In a year-end interview last week with The Associated Press, Republican Attorney General Dave Yost maintained that his comments pertained to “a one-source newspaper story” and not “a crime report or crime victim, because that didn't exist to the best of anyone's knowledge at the time that I spoke.”
“But as I’m looking back here with some distance, I realize that what I said was not what people heard, and what people heard created a lot of pain — and I regret that deeply," Yost said Wednesday. “Now, I’m delighted that that guy is in the dock and her rapist looks like he’s headed for a well-deserved life sentence in prison, where he belongs. But I’ve got nothing in my heart but compassion and grief for what that little girl went through.”
What Yost said in a July 11 Fox News interview was that he hadn't heard a “whisper” about such a case from the law enforcement agencies he oversees as Ohio's top cop. He went on to say, “This young girl, if she exists and if this horrible thing happened to her — it breaks my heart to think about it — she did not have to leave Ohio to find treatment.”
Police arrested a man two days later on charges of raping the girl.

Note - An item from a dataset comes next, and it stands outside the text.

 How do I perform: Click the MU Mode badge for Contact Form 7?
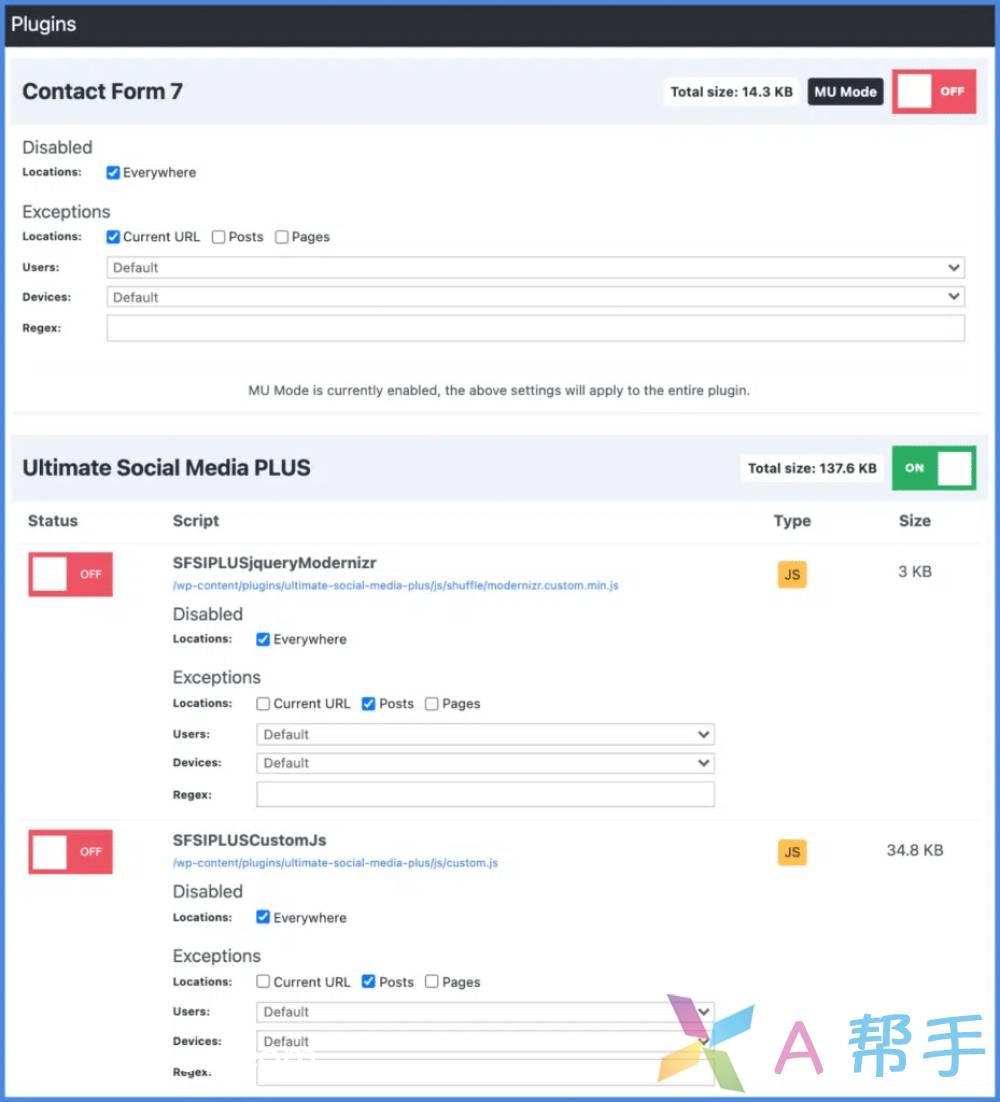click(x=845, y=92)
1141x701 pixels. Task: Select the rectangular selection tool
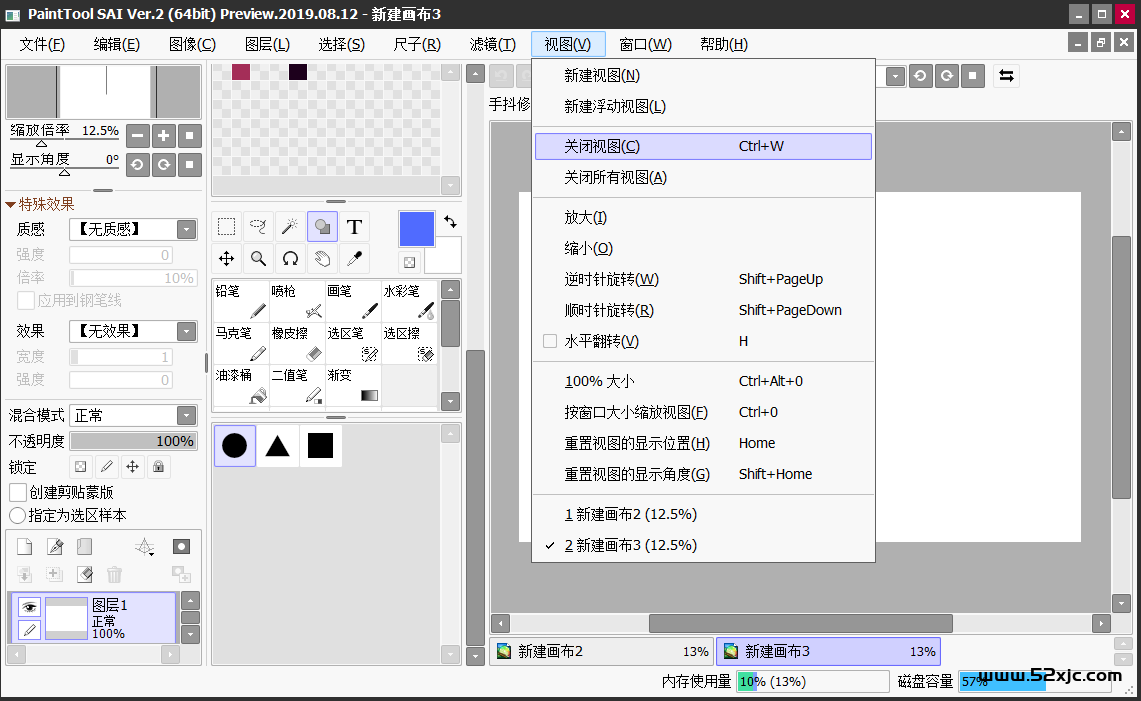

Yost and other Ohio Republicans were at the time defending upheaval surrounding reinstatement of Ohio's restrictive 2019 near-ban on abortions after the U.S. Supreme Court's decision to overturn Roe v. Wade. President Joe Biden had highlighted the 10-year-old's case that Friday, at the signing of an executive order aimed at protecting access to abortion as restrictive state laws began to kick in.
Reelected last month to a second four-year term, Yost is set to become president of the National Attorneys General Association in January. He said he doesn't see the era's hyperpartisanship as a deterrent to Republican and Democratic attorneys general working together on important issues — as they have a history of doing on national opioid litigation, data privacy breaches and medical devices.
Yost also said that he doesn't see it as alarming when attorneys general — who often are seen as less partisan than other offices, even if elected — from the same political party band together to use their offices to act on particular issues.
“Most of them are elected, and I think you typically see elected officers that reflect their constituencies," he said. "It's not surprising to me that, as we see increasing division and disagreements nationally with the citizens, that those arguments spill over into law and into attorneys general’s offices.”